Stored data entries:
::::

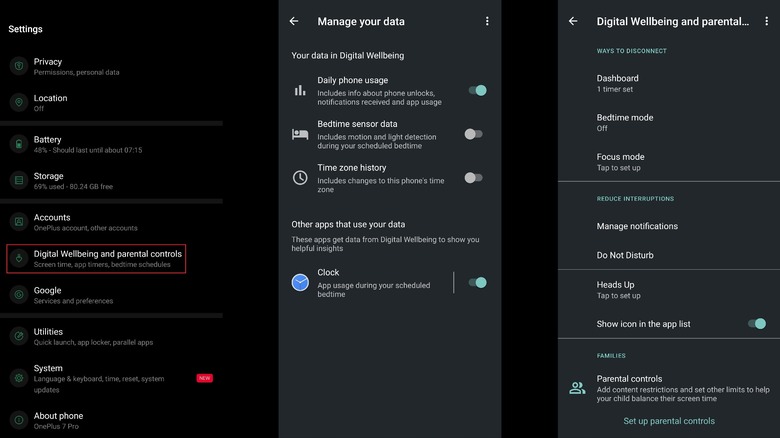Click the Location pin icon
Viewport: 780px width, 438px height.
[x=18, y=103]
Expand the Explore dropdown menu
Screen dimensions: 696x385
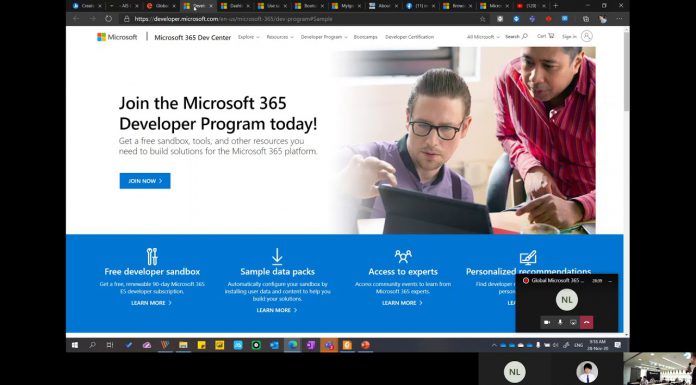(x=249, y=37)
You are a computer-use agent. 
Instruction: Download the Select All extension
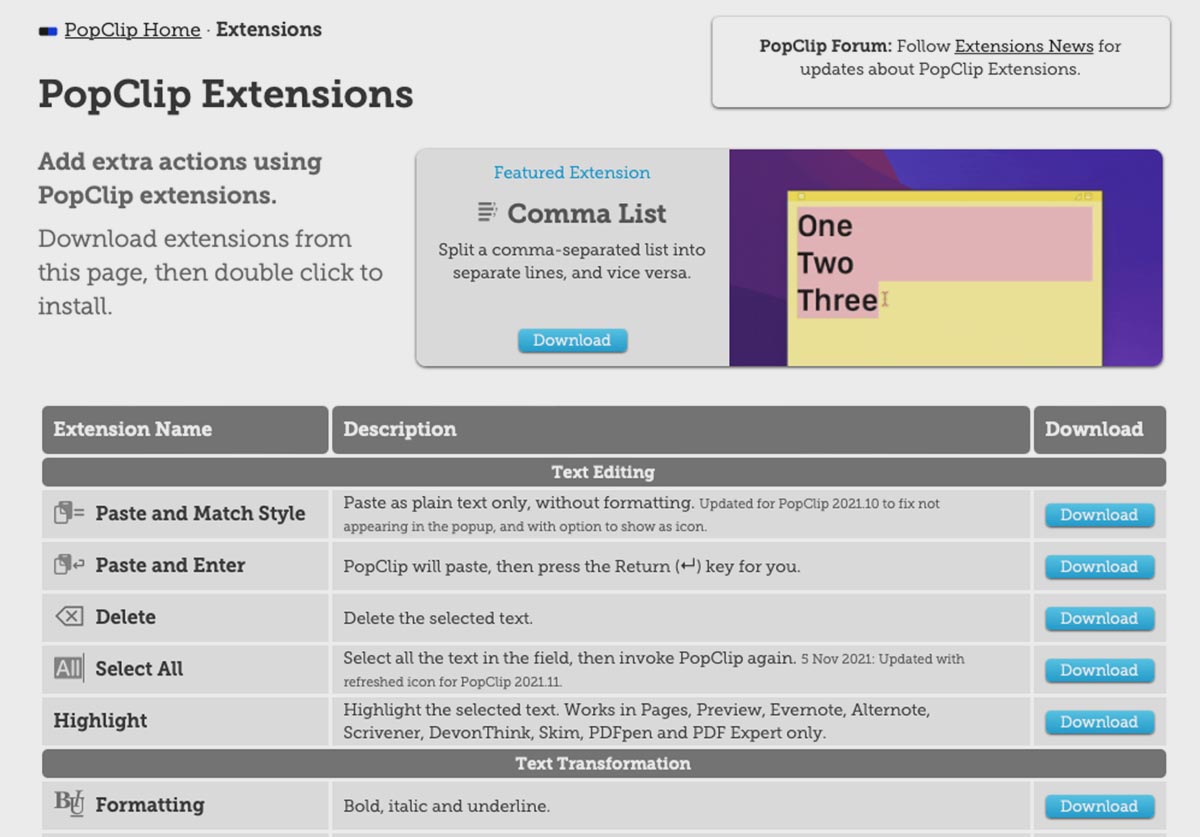click(x=1099, y=670)
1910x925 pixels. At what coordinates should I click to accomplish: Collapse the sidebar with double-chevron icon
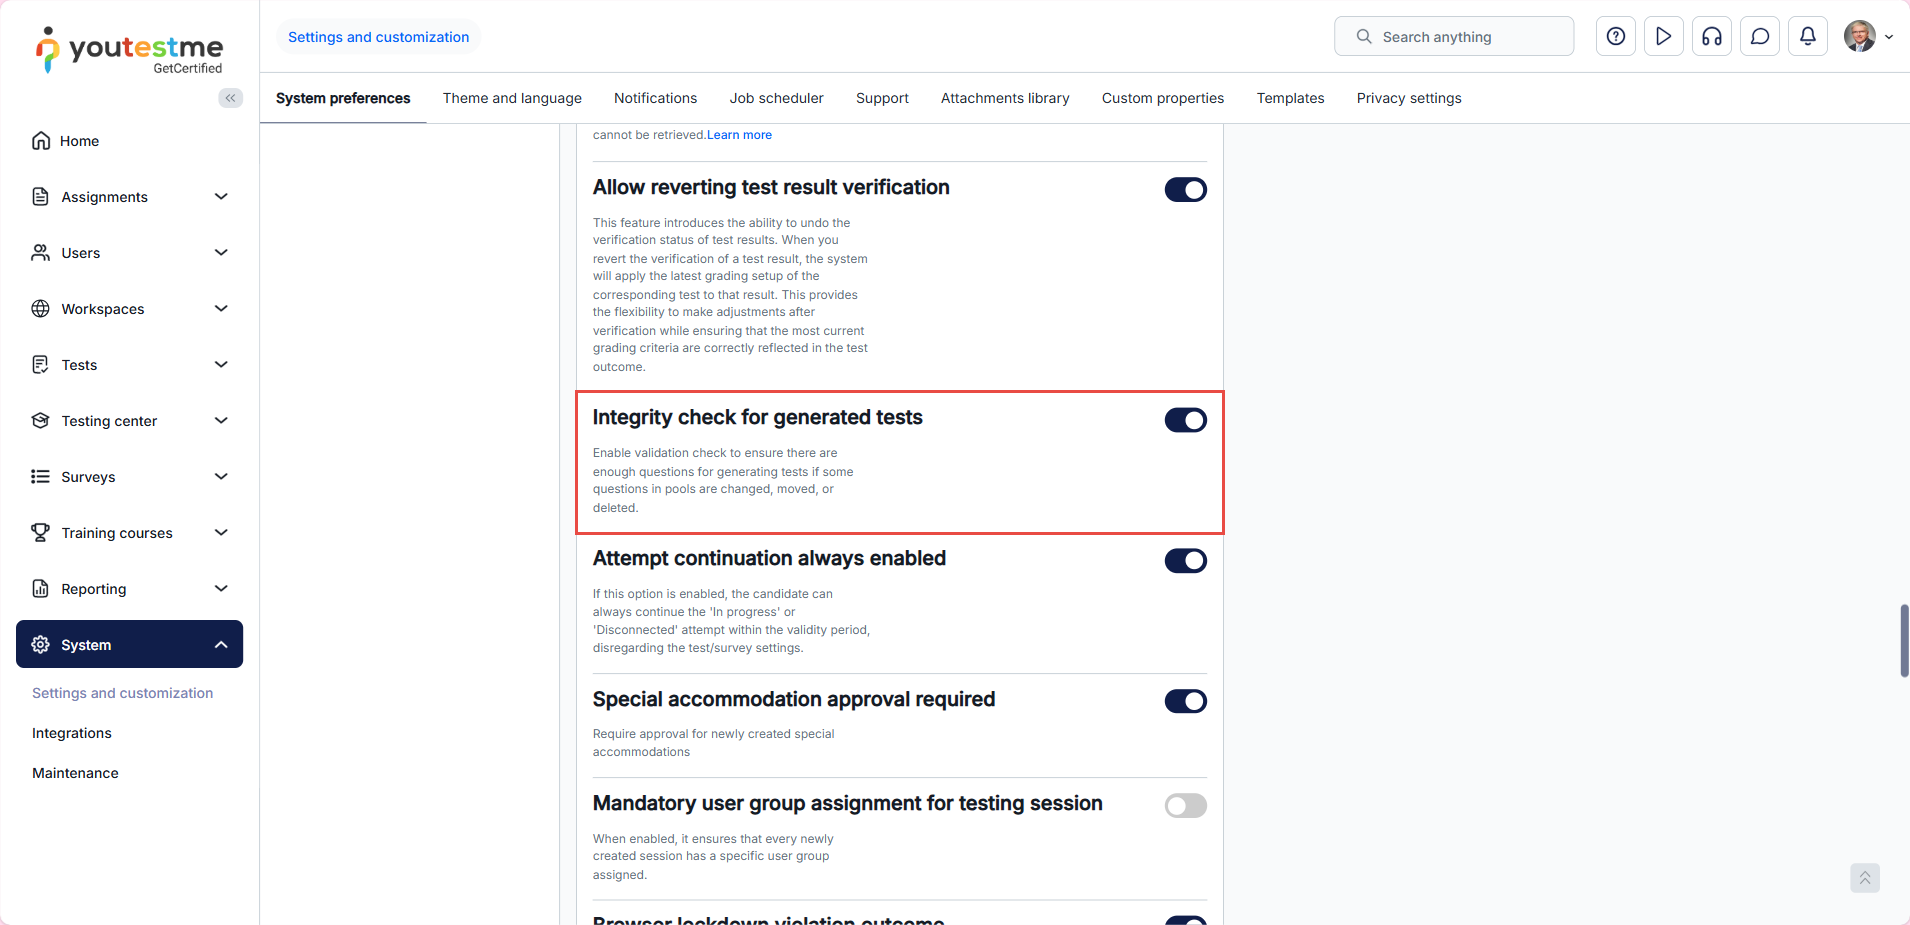pyautogui.click(x=230, y=98)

::::

→ What is needed: Before answering, please find the line containing "Instruction: Download the" above, then copy exactly from it through the last line of the entries, both included, without pictures.

→ Task answer:
Instruction: Download the Select All extension
click(x=1099, y=670)
1910x925 pixels. At what coordinates should I click to accomplish: Collapse the sidebar with double-chevron icon
pyautogui.click(x=230, y=98)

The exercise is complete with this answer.